I really enjoyed Allen C. Jones’ debut novel so what a delight to read his debut short story collection Big Weird Lonely Hearts (Midnight Sun Publishing 2023), available by pre-order now for release in November. My recent reading of George Saunders’ interpretation of The Nose by Nicolai Gogol certainly gave me a decent and informed background going into Jones’ collection, which is made up entirely of stories that are weird, strange, odd, impossible, unbelievable, ridiculous, unlikely and yet wholly entertaining.

This absurdist collection is also very funny, often darkly so, and a thread of love – finding it, losing it, keeping it, denying it, pursuing it – is woven throughout many of the stories as the characters desperately try to resolve their big, weird, lonely hearts.
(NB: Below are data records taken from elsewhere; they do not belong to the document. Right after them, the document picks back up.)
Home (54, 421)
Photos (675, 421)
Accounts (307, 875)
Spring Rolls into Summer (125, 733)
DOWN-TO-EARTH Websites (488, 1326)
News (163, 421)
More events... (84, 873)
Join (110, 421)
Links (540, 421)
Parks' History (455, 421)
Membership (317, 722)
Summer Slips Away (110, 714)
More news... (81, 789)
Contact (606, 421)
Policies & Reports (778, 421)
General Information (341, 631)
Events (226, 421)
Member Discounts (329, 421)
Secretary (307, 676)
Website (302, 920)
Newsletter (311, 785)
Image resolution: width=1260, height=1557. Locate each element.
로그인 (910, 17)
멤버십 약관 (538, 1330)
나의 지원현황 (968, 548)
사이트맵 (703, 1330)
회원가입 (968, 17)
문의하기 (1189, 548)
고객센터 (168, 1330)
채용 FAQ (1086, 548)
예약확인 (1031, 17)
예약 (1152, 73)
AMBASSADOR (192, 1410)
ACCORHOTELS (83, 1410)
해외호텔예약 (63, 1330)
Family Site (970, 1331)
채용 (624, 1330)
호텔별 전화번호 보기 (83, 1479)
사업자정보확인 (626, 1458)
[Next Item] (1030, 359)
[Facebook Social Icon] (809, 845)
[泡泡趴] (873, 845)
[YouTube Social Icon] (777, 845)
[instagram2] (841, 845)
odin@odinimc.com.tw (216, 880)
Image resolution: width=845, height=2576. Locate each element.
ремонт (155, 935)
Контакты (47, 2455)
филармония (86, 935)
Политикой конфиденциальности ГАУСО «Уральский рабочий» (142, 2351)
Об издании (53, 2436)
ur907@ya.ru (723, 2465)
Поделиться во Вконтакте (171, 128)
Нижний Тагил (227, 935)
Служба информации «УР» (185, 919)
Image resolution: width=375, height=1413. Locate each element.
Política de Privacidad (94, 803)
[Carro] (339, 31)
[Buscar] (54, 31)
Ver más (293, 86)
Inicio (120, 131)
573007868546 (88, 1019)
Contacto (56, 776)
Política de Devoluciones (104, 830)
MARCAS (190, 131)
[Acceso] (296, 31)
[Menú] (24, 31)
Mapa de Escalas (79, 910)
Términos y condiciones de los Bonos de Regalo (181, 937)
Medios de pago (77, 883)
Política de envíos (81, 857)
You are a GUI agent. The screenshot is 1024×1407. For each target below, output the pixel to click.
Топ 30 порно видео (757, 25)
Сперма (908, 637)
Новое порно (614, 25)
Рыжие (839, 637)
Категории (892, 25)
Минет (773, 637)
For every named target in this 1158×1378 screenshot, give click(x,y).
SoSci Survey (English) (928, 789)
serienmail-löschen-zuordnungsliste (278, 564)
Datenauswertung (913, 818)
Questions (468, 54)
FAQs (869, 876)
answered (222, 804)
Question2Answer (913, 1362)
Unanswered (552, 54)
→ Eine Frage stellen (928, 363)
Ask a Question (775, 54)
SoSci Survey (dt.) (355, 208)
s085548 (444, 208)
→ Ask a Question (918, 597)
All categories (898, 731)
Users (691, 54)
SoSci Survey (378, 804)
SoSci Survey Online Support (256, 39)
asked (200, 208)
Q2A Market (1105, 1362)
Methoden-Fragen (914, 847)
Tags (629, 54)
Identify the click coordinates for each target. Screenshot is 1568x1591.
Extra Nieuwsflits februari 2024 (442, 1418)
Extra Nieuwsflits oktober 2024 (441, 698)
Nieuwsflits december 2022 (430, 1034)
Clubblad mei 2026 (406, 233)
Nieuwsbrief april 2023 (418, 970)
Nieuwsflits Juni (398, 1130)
There are unusual physical anomalies: a woman finds a clitoris on the back of her knee, a man is mistaken for a bush, another man has a computer for a face, a woman falls in love with a severed arm. Two of my favourites are Unisex Soliloquy, about toilet etiquette, and the moving and sad The Last Tiger in the World. An endless feud between frenemies Cat and Dog; a poignant story of a child; a mermaid who is a refugee (many of the stories have undertones of social commentary or questions); a quirky story about a bird who meows with the voice of a cat. Dead fish and unrequited love and constructions and the forward march of technology, machines and AI. My other favourite, the chilling The Man Upstairs, has a shocking resolution.

At the end are short notes on the prompt or beginnings of each of the stories, with satisfying extra details that make you want to go back and read each story again.

If you love the work of David Cohen (The Terrible Event / The Hunter), Wayne Marshall (Shirl), Laura Elvery (Trick of the Light / Ordinary Matter), Fiona Robertson (If You’re Happy) and on the darker side, Amanda O’Callaghan (This Taste for Silence) and of course the traditionalists such as Gogol, then you will love and appreciate the absurd writings of Allen C. Jones.

Jones is clever, observant, compassionate and brave, with a vivid imagination that brings these characters, and the situations in which they find themselves, to life with colour. It also has the funniest dedication page I’ve seen in ages.